[Dataset entries]
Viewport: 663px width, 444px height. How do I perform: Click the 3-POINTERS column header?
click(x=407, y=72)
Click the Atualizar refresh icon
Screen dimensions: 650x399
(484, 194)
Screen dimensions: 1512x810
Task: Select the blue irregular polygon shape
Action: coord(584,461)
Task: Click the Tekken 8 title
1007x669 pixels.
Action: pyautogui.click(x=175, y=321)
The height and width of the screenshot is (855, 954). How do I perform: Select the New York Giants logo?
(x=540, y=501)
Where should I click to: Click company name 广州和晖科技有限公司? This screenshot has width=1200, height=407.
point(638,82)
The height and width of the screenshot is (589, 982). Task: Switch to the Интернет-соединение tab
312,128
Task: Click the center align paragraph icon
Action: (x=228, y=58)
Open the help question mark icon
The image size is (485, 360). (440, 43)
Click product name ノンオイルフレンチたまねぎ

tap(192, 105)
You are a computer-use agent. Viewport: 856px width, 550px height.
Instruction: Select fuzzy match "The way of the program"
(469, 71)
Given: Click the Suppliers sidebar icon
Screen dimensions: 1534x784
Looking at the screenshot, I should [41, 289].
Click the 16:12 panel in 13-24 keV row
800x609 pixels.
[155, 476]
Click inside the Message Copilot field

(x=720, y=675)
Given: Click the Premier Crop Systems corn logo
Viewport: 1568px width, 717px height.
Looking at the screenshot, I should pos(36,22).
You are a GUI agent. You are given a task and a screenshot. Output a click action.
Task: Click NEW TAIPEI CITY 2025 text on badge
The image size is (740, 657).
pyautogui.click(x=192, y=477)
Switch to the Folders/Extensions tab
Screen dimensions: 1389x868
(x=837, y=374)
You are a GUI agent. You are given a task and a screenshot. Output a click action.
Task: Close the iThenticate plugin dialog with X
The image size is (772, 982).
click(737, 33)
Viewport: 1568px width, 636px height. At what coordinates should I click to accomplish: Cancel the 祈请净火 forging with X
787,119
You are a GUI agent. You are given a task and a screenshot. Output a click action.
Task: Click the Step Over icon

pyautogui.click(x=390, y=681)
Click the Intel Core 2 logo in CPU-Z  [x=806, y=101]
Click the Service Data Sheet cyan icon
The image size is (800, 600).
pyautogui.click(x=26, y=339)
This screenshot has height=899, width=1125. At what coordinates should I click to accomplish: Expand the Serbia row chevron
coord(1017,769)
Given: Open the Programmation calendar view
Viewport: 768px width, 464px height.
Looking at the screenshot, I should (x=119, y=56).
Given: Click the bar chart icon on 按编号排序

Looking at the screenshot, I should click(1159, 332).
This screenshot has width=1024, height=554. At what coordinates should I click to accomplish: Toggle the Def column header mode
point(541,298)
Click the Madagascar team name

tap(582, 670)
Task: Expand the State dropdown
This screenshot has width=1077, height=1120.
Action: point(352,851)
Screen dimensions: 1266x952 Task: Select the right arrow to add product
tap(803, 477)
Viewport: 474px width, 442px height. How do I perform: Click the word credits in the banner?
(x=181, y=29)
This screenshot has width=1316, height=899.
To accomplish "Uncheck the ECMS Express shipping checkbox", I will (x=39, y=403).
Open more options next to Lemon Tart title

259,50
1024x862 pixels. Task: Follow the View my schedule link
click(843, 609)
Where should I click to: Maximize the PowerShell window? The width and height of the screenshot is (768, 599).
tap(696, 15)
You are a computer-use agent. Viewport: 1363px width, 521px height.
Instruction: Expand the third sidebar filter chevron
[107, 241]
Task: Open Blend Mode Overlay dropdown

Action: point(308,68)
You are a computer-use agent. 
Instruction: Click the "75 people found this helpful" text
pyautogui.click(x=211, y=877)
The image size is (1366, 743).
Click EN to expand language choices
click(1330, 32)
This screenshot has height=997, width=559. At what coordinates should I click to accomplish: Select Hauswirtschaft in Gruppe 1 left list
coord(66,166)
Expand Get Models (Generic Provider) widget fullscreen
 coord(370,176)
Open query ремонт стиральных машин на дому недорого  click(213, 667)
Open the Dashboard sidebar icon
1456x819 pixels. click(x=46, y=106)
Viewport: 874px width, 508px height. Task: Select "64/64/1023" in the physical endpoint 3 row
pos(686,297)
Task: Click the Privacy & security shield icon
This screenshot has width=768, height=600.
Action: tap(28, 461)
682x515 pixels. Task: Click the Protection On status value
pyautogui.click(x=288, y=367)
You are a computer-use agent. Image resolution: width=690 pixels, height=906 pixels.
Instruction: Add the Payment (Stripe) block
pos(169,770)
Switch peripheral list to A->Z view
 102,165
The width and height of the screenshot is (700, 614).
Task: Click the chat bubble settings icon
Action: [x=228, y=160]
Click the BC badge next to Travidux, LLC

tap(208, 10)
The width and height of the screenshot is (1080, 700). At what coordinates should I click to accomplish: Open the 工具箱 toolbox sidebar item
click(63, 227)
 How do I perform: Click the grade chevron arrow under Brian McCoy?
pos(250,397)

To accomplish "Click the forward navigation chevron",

Problem description: If a line in the data holds the string "computer", copy that line.

Task solution:
You are a computer-use agent. Viewport: 856px width, 550px height.
You are a computer-use agent. Viewport: 1363px width, 521px height.
You are a computer-use agent. 
You are a computer-use agent. Image resolution: width=690 pixels, height=906 pixels.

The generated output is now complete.